Converting LaTeX to Markdown

Using Regular Expressions

Converting LaTeX to Markdown

Using Regular Expressions

I'm usually writing my notes on physics and mathematics, e.g. the ongoing series of posts on Riemannian geometry, in \(\LaTeX\) documents, as probably most people do. For the purpose of this blog I regularly need to convert parts of these documents into markdown that Hugo can understand. Since I haven't found any better solution yet I decided to develop a set of regular expressions in Python that do the job pretty well. I normally run the code in a Jupyter notebook that allows me to check the quality of conversion immediately and do some minor tweaking if required.

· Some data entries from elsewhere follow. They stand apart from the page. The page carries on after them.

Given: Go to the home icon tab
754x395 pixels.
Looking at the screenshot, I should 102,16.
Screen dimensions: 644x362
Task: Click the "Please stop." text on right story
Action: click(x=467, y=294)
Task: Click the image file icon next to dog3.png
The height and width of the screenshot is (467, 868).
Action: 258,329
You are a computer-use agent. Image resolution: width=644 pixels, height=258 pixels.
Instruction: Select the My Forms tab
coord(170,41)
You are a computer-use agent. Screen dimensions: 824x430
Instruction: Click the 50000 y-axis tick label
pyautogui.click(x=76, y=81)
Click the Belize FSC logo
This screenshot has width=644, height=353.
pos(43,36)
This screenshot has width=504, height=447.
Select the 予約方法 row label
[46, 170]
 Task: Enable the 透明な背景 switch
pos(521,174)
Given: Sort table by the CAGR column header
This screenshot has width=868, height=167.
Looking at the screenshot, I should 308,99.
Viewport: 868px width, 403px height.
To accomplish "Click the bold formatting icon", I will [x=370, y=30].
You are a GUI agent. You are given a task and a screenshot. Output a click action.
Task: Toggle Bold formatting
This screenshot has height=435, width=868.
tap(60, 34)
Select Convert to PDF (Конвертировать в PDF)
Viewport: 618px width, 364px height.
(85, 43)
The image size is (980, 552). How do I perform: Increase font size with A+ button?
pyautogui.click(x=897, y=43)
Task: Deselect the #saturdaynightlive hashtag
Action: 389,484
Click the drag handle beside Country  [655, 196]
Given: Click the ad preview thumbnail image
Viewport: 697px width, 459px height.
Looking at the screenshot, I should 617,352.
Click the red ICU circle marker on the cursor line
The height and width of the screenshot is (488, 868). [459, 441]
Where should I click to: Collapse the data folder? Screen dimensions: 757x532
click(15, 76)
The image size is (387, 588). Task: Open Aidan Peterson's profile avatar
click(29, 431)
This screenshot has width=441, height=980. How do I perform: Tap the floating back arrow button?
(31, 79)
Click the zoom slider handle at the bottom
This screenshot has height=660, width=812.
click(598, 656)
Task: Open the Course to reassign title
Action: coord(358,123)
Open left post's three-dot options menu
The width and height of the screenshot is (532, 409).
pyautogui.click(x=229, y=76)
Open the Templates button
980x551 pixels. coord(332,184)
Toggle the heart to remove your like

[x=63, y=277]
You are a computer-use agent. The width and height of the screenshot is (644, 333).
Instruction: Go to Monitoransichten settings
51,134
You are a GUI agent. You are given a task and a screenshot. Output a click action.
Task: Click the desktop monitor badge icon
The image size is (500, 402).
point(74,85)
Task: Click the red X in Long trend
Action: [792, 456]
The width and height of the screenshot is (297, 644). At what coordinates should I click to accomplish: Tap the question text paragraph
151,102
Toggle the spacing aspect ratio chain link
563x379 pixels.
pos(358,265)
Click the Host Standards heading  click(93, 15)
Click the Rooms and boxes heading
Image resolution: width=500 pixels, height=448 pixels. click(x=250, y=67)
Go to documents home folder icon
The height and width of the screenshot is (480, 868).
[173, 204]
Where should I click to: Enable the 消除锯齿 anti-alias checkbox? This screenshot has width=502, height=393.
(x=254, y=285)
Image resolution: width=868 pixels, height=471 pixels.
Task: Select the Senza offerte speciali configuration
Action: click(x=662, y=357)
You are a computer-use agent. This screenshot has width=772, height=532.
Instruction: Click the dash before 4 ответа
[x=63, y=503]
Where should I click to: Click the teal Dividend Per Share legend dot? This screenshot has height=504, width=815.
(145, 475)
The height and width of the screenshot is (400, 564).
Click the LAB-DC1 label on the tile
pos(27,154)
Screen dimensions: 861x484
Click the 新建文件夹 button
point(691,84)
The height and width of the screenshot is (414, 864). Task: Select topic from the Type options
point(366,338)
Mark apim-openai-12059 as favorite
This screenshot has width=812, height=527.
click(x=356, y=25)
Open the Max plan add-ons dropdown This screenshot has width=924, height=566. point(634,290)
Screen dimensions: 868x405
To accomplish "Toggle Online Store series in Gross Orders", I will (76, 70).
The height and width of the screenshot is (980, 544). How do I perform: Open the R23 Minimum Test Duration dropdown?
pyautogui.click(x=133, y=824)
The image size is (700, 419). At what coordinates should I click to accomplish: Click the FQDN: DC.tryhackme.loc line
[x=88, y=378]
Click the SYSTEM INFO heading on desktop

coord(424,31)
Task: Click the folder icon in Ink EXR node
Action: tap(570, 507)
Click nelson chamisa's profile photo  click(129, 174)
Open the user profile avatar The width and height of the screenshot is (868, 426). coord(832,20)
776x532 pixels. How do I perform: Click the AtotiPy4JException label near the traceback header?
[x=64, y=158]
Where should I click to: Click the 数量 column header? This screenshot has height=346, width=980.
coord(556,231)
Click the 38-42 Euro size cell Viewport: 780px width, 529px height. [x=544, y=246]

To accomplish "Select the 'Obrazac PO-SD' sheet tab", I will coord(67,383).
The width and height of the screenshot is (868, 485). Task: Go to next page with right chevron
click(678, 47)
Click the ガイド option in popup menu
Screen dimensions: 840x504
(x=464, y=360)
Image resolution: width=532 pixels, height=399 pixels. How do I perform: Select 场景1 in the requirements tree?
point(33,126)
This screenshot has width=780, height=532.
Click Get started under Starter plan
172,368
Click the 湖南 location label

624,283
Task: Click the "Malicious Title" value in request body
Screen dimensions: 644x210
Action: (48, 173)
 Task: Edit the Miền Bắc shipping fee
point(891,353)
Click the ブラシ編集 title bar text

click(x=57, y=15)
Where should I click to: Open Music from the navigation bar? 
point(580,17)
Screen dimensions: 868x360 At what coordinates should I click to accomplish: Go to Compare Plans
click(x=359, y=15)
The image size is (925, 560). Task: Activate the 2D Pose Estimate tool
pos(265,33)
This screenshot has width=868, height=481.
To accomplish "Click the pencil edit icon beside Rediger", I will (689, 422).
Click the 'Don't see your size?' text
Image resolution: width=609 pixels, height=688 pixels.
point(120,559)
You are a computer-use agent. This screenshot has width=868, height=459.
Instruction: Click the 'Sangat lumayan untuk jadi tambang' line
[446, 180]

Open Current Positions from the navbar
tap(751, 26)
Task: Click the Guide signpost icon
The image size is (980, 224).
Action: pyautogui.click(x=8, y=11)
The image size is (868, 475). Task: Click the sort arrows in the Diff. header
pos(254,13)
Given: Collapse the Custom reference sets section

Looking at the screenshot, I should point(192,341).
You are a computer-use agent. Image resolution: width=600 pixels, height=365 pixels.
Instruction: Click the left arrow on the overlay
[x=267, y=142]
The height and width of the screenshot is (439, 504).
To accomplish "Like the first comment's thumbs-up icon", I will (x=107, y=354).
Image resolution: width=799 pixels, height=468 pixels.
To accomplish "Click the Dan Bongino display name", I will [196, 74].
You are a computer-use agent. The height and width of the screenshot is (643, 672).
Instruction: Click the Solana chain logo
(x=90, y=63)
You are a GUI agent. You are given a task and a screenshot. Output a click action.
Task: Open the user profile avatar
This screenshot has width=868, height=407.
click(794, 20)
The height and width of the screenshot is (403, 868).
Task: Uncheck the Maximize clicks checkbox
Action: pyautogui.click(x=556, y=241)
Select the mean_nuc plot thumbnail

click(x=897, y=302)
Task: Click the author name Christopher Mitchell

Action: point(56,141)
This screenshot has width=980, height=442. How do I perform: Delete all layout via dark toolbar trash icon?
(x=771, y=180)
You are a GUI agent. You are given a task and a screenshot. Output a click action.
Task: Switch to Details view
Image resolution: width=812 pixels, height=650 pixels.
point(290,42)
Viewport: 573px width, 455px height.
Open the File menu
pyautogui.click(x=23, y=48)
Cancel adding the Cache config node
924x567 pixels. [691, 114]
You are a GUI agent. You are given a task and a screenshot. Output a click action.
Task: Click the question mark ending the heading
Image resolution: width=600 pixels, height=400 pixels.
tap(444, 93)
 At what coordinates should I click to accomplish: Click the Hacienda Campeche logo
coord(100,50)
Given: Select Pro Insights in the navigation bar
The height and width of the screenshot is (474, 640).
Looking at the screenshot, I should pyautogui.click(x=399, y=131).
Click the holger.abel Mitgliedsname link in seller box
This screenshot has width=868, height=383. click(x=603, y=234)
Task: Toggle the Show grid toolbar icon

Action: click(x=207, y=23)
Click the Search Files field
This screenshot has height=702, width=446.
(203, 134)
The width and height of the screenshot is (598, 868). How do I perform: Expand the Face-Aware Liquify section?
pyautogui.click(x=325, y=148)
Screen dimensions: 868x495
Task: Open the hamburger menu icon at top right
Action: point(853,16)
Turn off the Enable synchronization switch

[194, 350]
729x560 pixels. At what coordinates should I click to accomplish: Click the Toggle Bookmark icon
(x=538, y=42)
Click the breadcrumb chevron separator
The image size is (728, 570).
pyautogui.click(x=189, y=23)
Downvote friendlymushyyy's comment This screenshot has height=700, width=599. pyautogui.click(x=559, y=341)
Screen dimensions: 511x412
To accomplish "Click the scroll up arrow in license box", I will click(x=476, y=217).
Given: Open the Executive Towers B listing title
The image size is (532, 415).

A regular expression is a special sequence of characters that helps you match or find other strings or sets of strings, using a specialized syntax held in a pattern. Regular expressions are widely used in UNIX world. The Python module re provides full support for Perl-like regular expressions in Python. You can then ask questions such as “Does this string match the pattern?”, or “Is there a match for the pattern anywhere in this string?”. You can also use regular expressions to modify a string or to split it apart in various ways. Regular expression patterns are compiled into a series of bytecodes which are then executed by a matching engine written in C.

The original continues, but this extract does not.